Required work |
- 1) In the forum thread about incorrectly accepted contest solutions, why does the reply from bazsi700 say that adding hacks to the system tests may not solve the fairness problem? Answer in one to three sentences.
- 2) Continue the forum thread about incorrectly accepted contest solutions, starting after its last comment.

Provided text |
++++++++++++++++++++

Sport programming and incorrect accepted solutions

I didn't help but notice that almost each contest there's at least some solutions that are clearly incorrect but get accepted nevertheless. For example, discussions for last 3 numbered CF rounds:

Sometimes problemsetters/testers could have done better job, sometimes it's seems close to impossible to fail specific solutions in advance without actually coming up with this solution.

So, here is an idea which I both thought of myself and also heard from several other people: What if after the contest and system testing phase there was open hacking phase, which doesn't give any points for hackers but helps to find solutions that should not be accepted.

It seems that it should be easily implementable, considering it already works somewhat like this in Educational rounds, but MikeMirzayanov may comment on that.

I see, however, several possible issues with that:

It will require to wait for round results longer.
It will not work very well for onsite competitions when results should be declared shortly after the contest (But in these cases open hacking phase could be cancelled or shortened(there's normally much less solutions to check after all))
Author may get more lazy with creating tests (i.e saying "ok, contestants will hack that anyway"), which may reduce overall quality of the resulting testsets
There will be people who are more targeted by hacks then others, which may be viewed as not fair. E.g if you are tourist , your bug in problem A will probably be found because your code is reviewed by a lot of participants who know about you personally (or see you in the first line of scoreboard), but a lot less people will read few thousands of (preliminarily) accepted solutions.
For solutions that involve random number generators and/or are close to TL balance may be somewhat changed. E.g if I know, that mnbvmar's solution worked in 998ms out of 1s, I'll probably try to "hack" using (almost) same tests few times. Again, I will care less about people who are lower in the scoreboard because hacking them will not get me closer to the hoodie.

However, I think positive impact of this feature would be less important then negative impact.

What do you think? Any other issues you can think of or any other comments are welcome.

Комментарии (30)

Написать комментарий?

RedNextCentury

6 лет назад, # |

For #4 it shouldnt be a problem if hacks are added to system tests, isnt that how it works in educational rounds?

→ Ответить

bazsi700

6 лет назад, # ^ |

+18

But each submission may have a different counterexample. Thus, if someone with ~500th place has a wrong solution different from everyone else's then he probably won't get hacked, and testing on other hacks may not fail his solution.

++++++++++++++++++++

Listing |
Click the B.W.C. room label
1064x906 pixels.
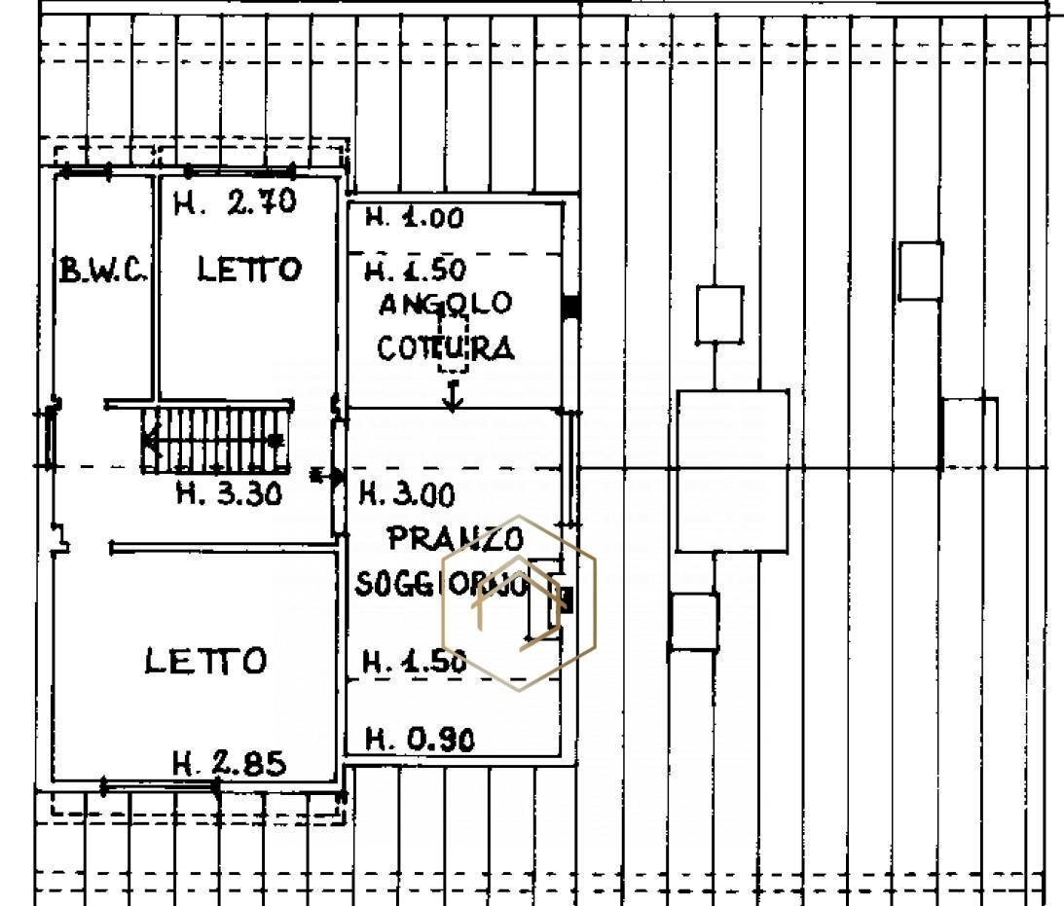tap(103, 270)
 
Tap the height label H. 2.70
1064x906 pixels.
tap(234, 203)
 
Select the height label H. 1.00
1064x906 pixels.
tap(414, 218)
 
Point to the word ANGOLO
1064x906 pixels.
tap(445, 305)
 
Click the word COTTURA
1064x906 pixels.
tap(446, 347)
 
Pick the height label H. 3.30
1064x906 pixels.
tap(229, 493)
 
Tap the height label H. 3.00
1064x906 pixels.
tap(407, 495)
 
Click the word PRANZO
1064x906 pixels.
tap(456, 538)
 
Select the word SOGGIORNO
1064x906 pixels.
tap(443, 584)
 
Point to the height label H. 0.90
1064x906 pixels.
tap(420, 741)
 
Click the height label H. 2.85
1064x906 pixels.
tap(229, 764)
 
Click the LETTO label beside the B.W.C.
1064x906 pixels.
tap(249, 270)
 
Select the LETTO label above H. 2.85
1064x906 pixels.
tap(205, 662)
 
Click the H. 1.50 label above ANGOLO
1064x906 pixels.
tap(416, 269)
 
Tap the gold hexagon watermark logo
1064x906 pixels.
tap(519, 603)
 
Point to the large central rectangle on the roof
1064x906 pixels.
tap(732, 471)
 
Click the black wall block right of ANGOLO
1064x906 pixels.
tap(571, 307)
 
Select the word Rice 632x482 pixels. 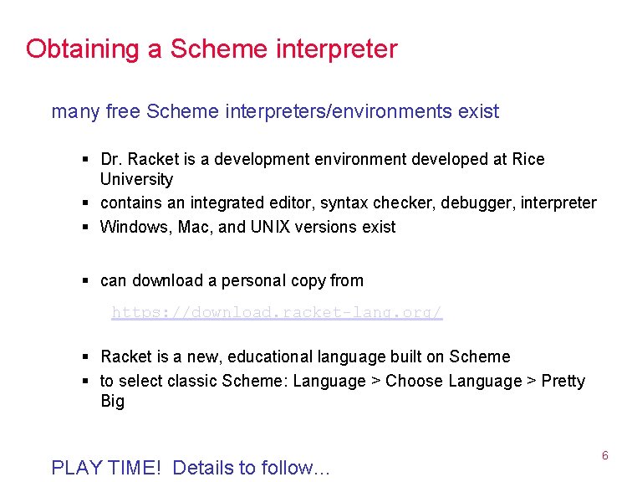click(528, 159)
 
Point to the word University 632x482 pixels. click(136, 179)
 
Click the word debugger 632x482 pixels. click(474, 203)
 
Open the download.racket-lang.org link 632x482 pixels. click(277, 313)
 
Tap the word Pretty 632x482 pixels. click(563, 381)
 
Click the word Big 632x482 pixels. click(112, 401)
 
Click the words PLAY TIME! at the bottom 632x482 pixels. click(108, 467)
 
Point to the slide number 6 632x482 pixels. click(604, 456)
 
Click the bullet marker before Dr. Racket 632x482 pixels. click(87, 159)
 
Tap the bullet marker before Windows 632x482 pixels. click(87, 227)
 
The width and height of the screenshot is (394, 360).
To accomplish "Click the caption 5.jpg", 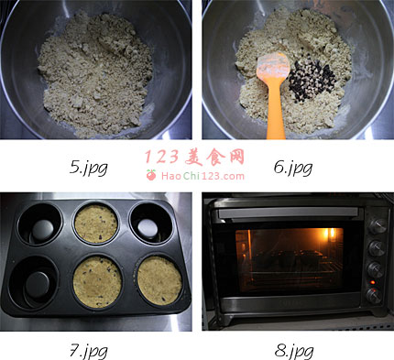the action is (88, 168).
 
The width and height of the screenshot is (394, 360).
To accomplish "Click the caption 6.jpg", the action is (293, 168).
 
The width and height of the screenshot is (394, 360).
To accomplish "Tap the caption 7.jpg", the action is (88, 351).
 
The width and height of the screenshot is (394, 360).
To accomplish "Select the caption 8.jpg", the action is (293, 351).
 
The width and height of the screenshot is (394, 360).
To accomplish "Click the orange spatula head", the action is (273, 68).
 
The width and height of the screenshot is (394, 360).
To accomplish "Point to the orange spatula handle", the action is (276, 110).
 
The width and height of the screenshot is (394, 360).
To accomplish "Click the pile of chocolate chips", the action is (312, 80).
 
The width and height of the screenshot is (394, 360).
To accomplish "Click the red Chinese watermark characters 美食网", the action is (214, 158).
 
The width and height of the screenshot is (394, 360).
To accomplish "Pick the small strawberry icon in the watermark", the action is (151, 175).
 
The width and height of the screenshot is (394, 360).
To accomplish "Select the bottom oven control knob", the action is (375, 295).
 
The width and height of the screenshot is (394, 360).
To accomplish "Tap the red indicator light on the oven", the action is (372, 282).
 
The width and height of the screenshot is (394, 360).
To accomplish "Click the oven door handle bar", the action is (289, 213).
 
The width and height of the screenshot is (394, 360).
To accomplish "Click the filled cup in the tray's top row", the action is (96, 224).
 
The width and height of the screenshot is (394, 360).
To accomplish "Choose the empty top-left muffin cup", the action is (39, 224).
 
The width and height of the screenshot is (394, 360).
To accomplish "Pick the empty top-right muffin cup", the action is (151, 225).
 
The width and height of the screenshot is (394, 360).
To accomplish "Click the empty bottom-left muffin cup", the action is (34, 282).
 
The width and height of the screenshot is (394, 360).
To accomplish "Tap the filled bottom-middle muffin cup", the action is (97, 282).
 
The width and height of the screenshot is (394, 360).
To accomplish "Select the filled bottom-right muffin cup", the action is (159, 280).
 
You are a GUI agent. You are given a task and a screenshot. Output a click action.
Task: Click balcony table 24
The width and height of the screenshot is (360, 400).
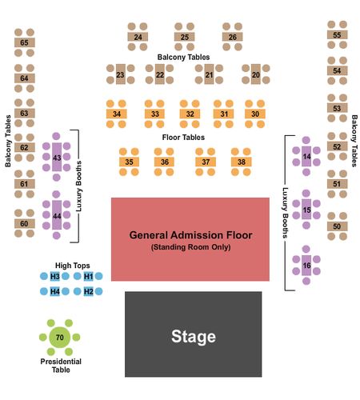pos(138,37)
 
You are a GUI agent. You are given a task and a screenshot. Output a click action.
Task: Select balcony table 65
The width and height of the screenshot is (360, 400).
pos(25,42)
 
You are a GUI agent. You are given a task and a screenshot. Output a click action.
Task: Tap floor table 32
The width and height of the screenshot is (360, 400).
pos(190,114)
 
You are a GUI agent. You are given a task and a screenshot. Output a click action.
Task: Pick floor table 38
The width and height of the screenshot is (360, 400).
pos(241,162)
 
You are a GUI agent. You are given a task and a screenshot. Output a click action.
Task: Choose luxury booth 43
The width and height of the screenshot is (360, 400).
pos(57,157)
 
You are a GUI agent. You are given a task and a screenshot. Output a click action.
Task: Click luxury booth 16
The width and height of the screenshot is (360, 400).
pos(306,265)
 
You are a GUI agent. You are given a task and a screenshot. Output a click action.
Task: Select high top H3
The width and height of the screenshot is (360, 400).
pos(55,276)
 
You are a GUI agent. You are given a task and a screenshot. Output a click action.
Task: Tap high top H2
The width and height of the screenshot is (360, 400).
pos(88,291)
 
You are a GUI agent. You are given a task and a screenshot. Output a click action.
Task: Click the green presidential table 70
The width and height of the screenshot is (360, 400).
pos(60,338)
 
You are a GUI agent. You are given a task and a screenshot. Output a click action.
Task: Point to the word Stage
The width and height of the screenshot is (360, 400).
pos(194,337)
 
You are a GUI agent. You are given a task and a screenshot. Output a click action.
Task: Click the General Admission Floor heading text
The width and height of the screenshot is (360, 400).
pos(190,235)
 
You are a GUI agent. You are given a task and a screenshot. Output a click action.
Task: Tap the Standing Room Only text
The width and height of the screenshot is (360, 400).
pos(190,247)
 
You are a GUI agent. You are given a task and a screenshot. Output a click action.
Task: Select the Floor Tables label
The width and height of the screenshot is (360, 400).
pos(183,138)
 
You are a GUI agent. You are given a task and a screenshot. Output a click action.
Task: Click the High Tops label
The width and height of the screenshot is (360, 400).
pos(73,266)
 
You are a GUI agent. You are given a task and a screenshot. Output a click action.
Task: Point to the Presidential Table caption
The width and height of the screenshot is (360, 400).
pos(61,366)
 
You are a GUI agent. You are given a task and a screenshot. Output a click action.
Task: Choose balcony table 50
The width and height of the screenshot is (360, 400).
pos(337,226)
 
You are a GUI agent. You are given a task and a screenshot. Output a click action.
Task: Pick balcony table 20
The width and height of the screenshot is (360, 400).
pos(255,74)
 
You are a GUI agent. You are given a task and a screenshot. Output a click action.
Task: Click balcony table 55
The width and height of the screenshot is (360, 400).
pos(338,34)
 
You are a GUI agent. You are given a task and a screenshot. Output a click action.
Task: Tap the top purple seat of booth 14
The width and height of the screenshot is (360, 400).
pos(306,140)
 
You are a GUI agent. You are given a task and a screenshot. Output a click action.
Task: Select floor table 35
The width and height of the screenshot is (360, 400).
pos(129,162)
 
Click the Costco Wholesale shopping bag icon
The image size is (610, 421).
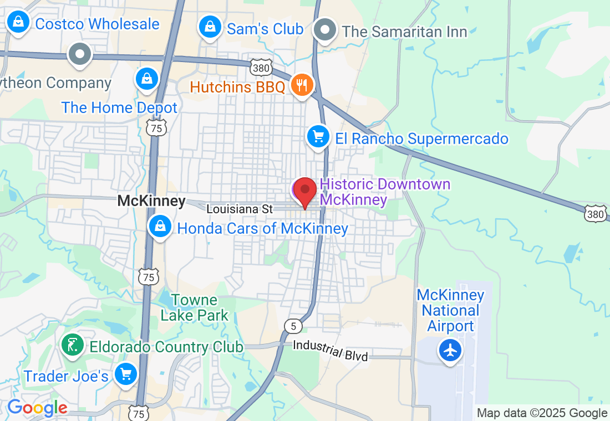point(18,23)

++++++++++++++++++++

Results for each task |
- 1) Each submission may have a different counterexample. A wrong solution from someone around 500th place that differs from everyone else's probably won't get hacked, and the hacks found for other solutions may not fail it.

- 2)
Isn't it the same for hacks during the contest? You might end up in a room where there's a good hacker and you might not

It is, but virtually there is nothing to do about it.

riadwaw

Well, yes, but getting in one room with good hacker is equiprobable, while being target after the contest is biased)

flashmt

Also, if your solution get hacked during contest, you might have a chance to fix it.

shahidul_brur

← Rev. 2 →

-40

right :)

otaliptus

+10

There will be people who are more targeted by hacks then others, which may be viewed as not fair. E.g if you are tourist , your bug in problem A will probably be found because your code is reviewed by a lot of participants who know about you personally (or see you in the first line of scoreboard), but a lot less people will read few thousands of (preliminarily) accepted solutions.

Not sure if it is a weird idea but is it possible to give some random codes for hacking? I mean, if I want to hack someone's code, then of course I have to check some codes, and some of them are gonna be written some users that I don't know. So, system can give some codes of some users to me, and then I can try to hack, and that's not unfair, is that?

It's not a bad idea, but I'm curious how many people would spend plenty of their time trying to hack random codes. Especially on harder tasks, it may take a long time to find a test which fails the code.

You're right. Also, this might be a #7, number of users who would like to hack someone may not be enough for the aimed quality.

allllekssssa

Honestly I wouldn't like contests like Educational round — it takes too long time and it is not interesting enough. I want to finish everything about contest that day, otherwise I would get up 5-6 times during the night to check my status.

I would like idea to allow some users (like top 200-300 on the contest) to create some hacky testcase 20 minutes after round. After it setter can choose some cases (or run 10-20 random codes on them) and add the most tricky cases to final tests. Testing would be longer, but I believe everything can be finished in 1h and 30 minutes after round. Normally my idea is not so precise and certainly it can be done on better way, but I am for adding cases short time after round and testing that day.

I don't think such a short time makes much sense, one will not be able to do any nontrivial hacks in that time

majk

+132

I would strongly dislike such change. The pause between the end of coding phase and the end of system test is already way too long!

Letting people hack submissions in Archive, without retroactively changing the standings of a particular round, and perhaps displaying the number of such successful hacks somewhere in the user's profile would be a good change in my opinion.

brdy

Would such a hack change later tests on a problem?

I already know of a problem where many n^2 solution pass but n = 1e5, but there is no system to allow me to submit the relevant test case (generator).

-18

I expect system tests to run right after the contest so you'll get "your solutions are probably correct" (and expected rating changes) in the same time (not sure how it's done in educational rounds).

Even now, I think removing of cheaters happens after the rating change (and rating changes may change). It will be like removing cheaters and incorrect ACs.

+21

It ain't over till it's over. I'll still be scared shitless 'bout my hoodie.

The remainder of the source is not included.